Entry - *410000 - AMELOGENIN, Y-CHROMOSOMAL; AMELY - OMIM

 
 
* 410000

AMELOGENIN, Y-CHROMOSOMAL; AMELY


Alternative titles; symbols

AMGY
AMELOGENIN-LIKE; AMGL


HGNC Approved Gene Symbol: AMELY

Cytogenetic location: Yp11.2     Genomic coordinates (GRCh38): Y:6,865,918-6,911,752 (from NCBI)


TEXT

Cloning and Expression

In the course of studying DNA fragment clones from the human Y chromosome, Nakahori et al. (1991) found a clone, AMELY, that was particularly well-conserved in mammalian evolution. Homologous sequences were found on the X chromosome (AMELX; 300391). The sequences were homologous to previously sequenced cDNA clones of mouse and cattle encoding amelogenin.
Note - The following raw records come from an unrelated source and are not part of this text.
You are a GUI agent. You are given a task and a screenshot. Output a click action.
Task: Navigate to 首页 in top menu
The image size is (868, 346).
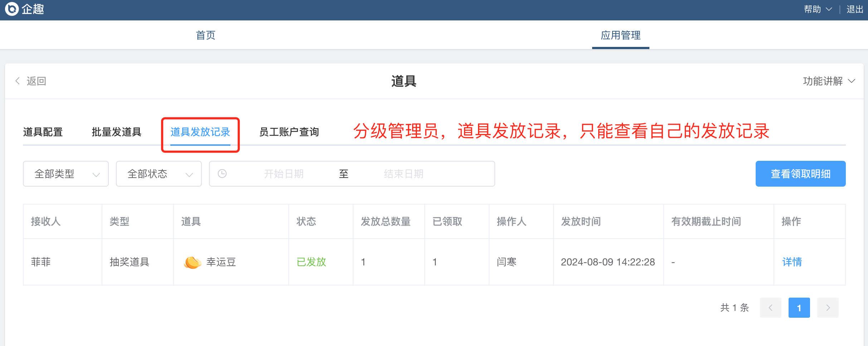pyautogui.click(x=206, y=35)
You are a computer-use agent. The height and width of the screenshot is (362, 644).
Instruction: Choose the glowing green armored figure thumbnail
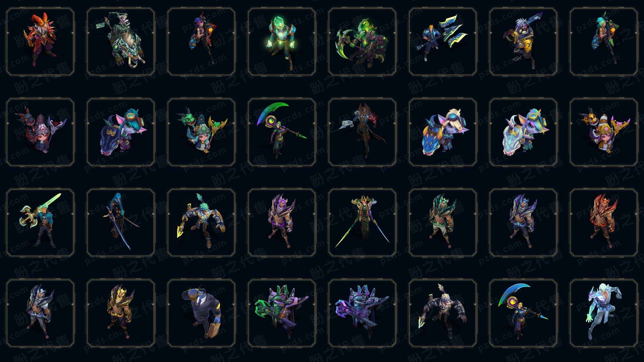(282, 42)
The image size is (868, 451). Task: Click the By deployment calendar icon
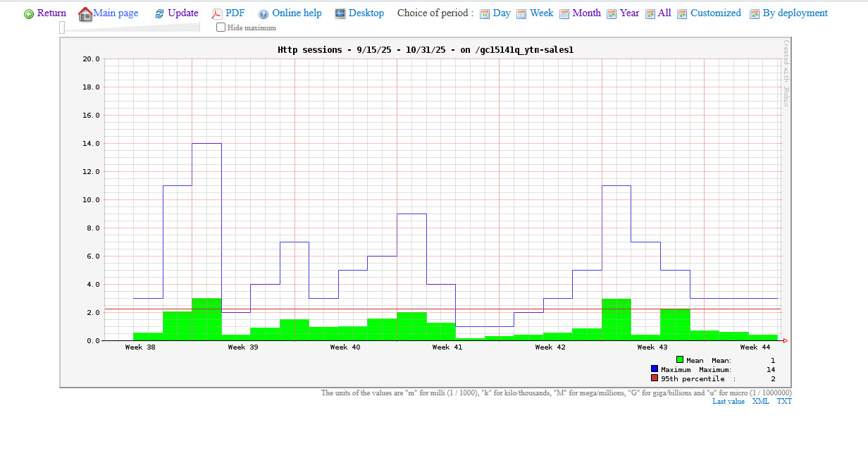coord(755,14)
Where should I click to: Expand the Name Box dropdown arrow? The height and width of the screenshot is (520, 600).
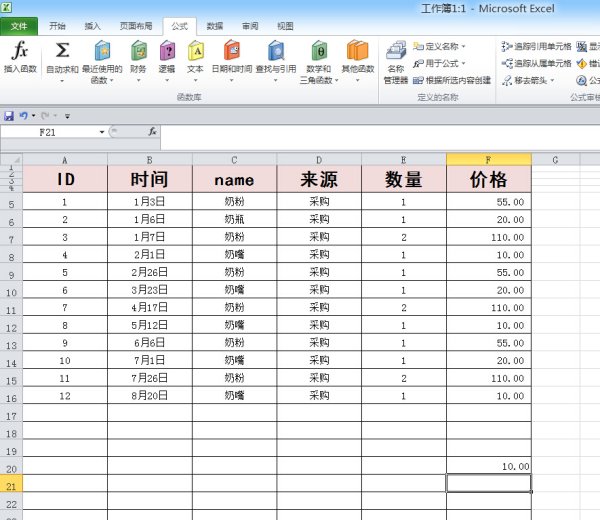102,132
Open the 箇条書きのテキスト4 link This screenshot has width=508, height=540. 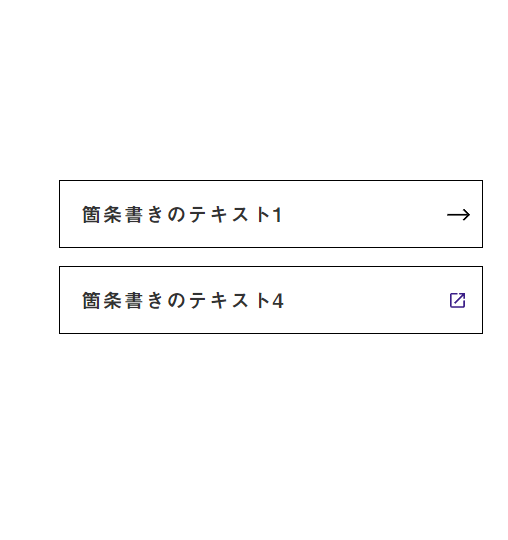[271, 300]
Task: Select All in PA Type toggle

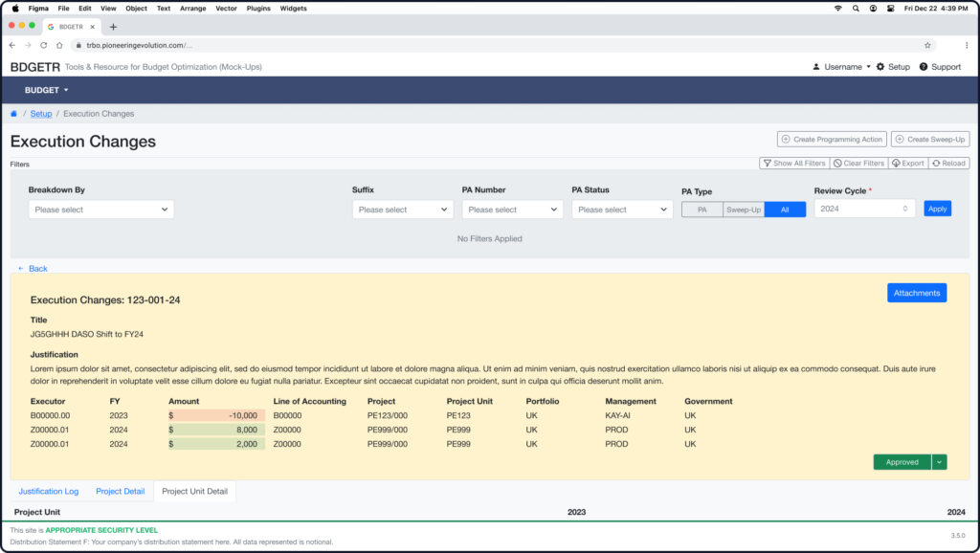Action: tap(785, 210)
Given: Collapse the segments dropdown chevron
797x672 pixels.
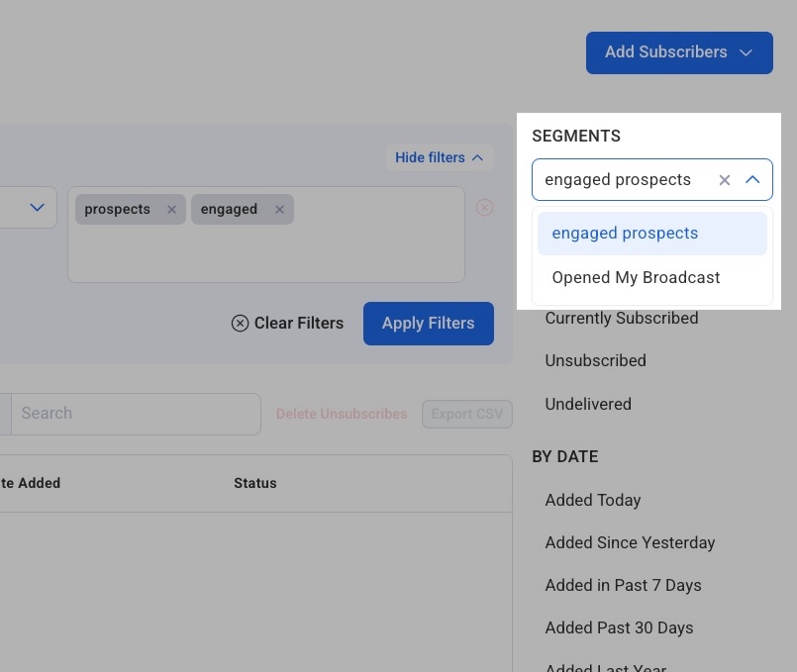Looking at the screenshot, I should coord(752,180).
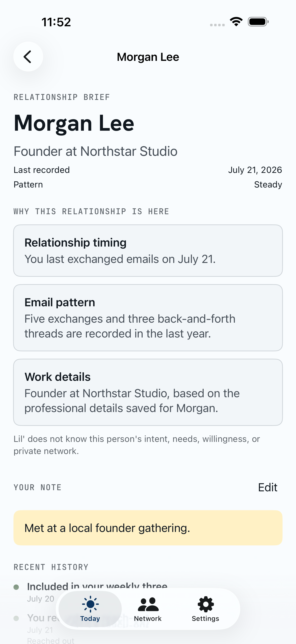Tap the battery status icon

click(x=258, y=22)
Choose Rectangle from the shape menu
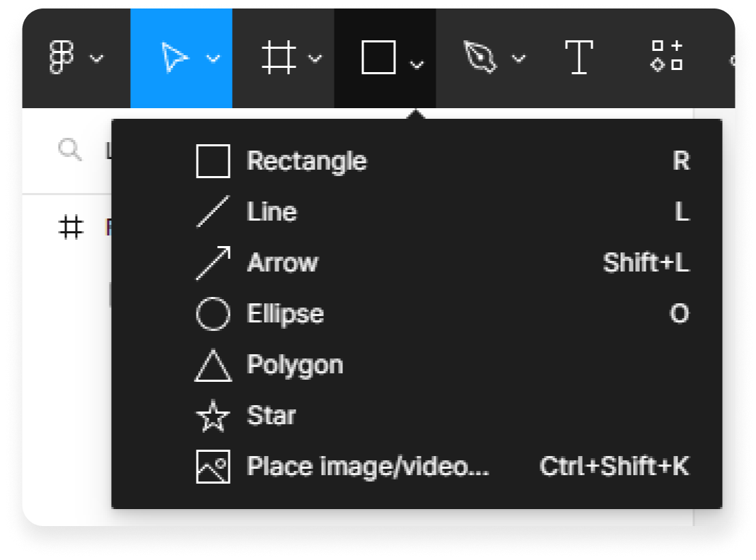756x560 pixels. point(306,161)
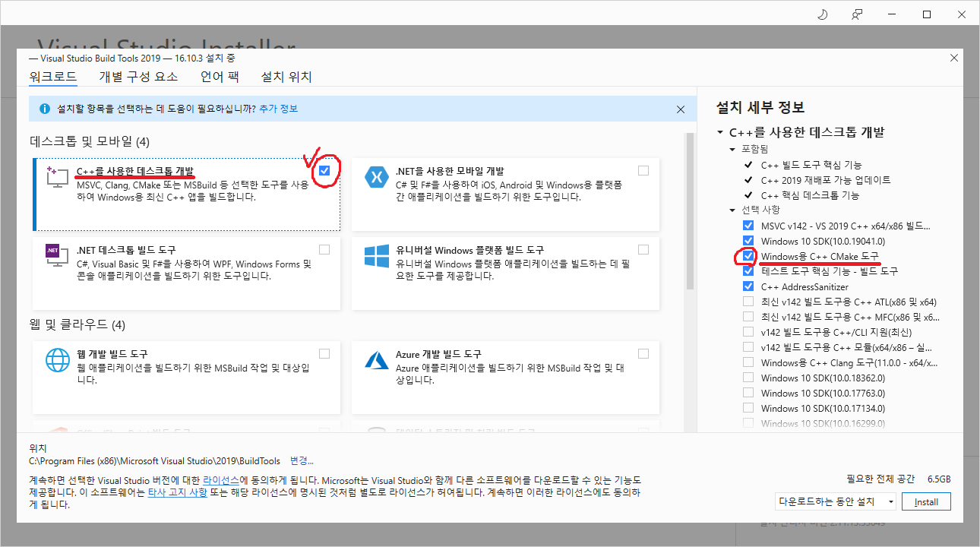
Task: Click the Xamarin .NET mobile development icon
Action: [x=376, y=176]
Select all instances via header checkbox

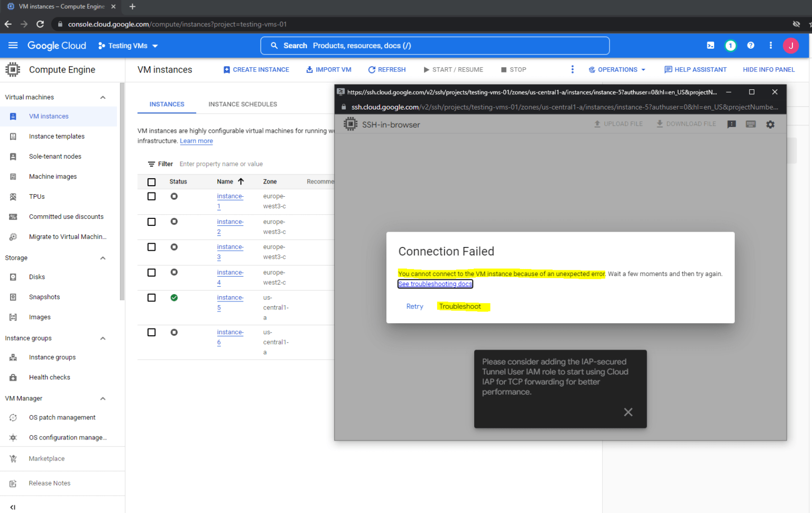(x=152, y=181)
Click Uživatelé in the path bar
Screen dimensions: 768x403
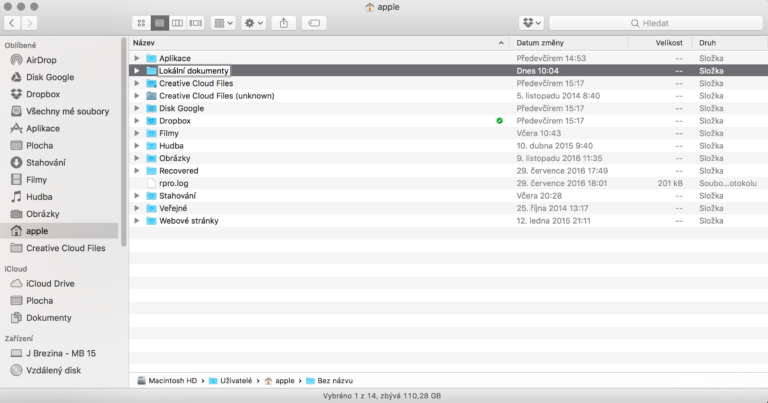coord(232,381)
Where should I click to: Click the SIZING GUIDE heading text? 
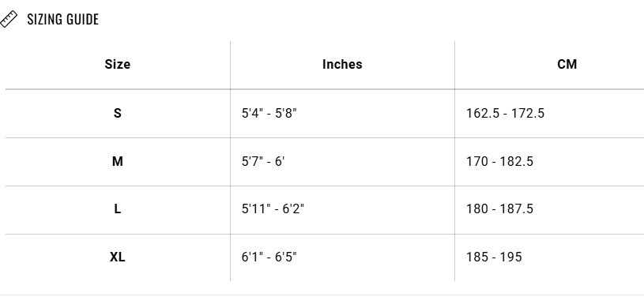[63, 19]
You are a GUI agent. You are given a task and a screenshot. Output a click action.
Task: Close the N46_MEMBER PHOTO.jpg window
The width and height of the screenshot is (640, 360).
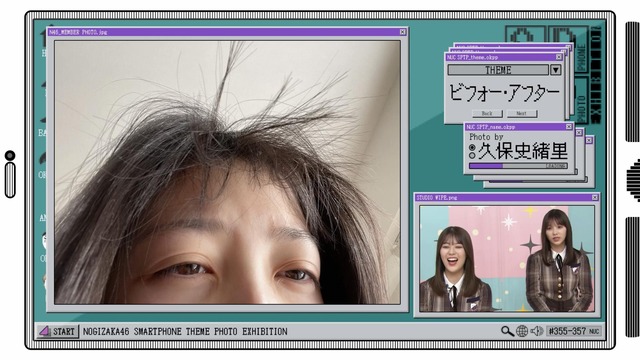pyautogui.click(x=402, y=32)
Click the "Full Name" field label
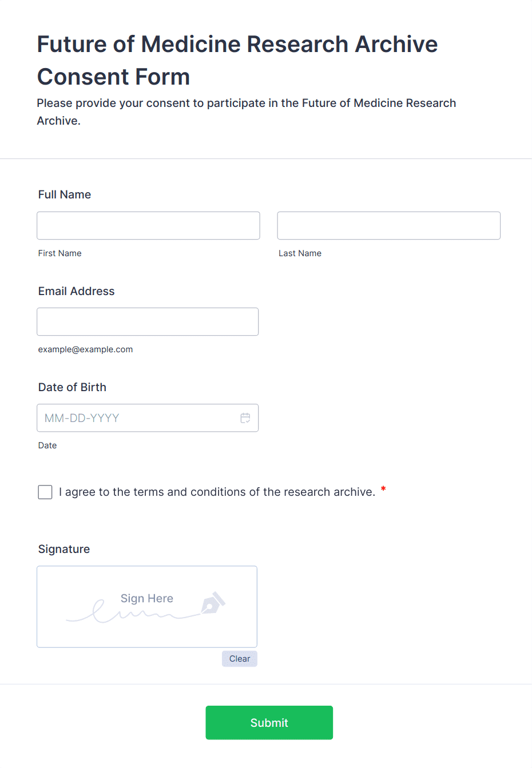The image size is (532, 768). 65,194
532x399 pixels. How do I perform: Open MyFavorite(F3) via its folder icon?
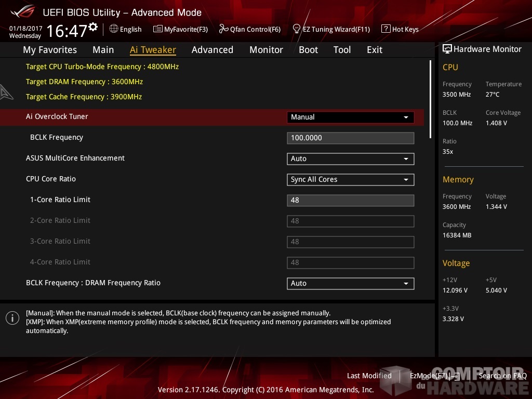click(x=158, y=29)
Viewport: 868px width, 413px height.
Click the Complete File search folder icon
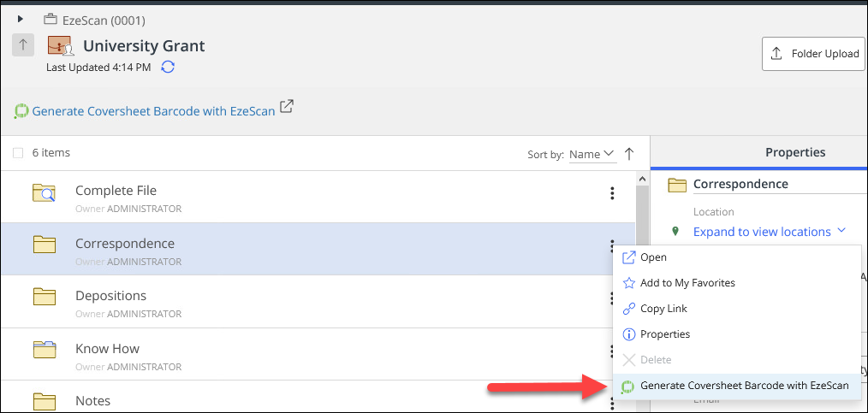coord(44,193)
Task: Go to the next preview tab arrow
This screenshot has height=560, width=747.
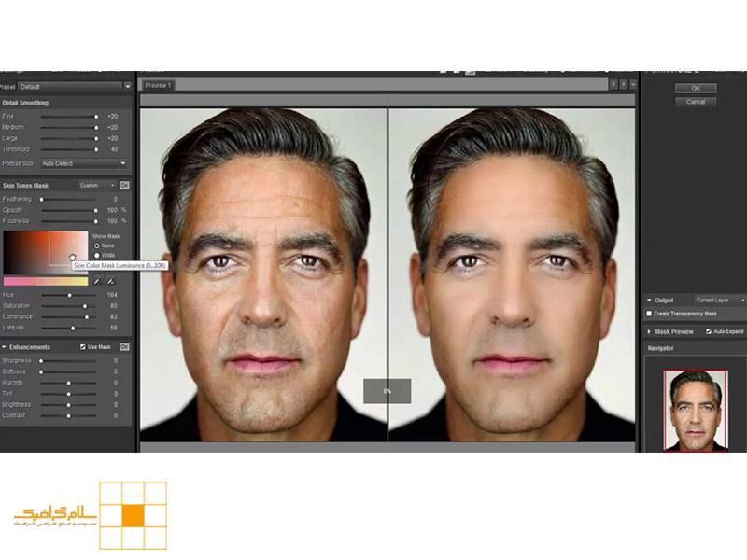Action: 623,85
Salido et al. (1992) presented evidence from studies of male developing tooth buds that both the AMGX gene and the AMGY gene are transcriptionally active. The promoter region and the predicted protein sequences of both genes were presented. These are not pseudoautosomal genes since females heterozygous for mutations in the AMGX gene causing amelogenesis imperfecta show lyonization, i.e., a mosaic pattern of enamel abnormality.


Gene Structure

Nakahori et al. (1991) identified 3 exons in both the AMELY and AMELX genes.


Mapping

The AMELY gene on the Y chromosome corresponds to the AMELX gene that was mapped to chromosome Xp22.3-p22.1 by Lau et al. (1989). Lau et al. (1989) assigned the AMELY gene to the pericentric region of the Y chromosome, possibly Yq11, by hybridization to DNA from human-mouse hybrid cells containing various deletions of the X and Y chromosomes. The possible relation to the Y-chromosomal locus postulated for tooth size, which maps to approximately the same area (see 475000), is unclear.

The amelogenin gene in the mouse appears to be located solely on the X chromosome (Chapman et al., 1991).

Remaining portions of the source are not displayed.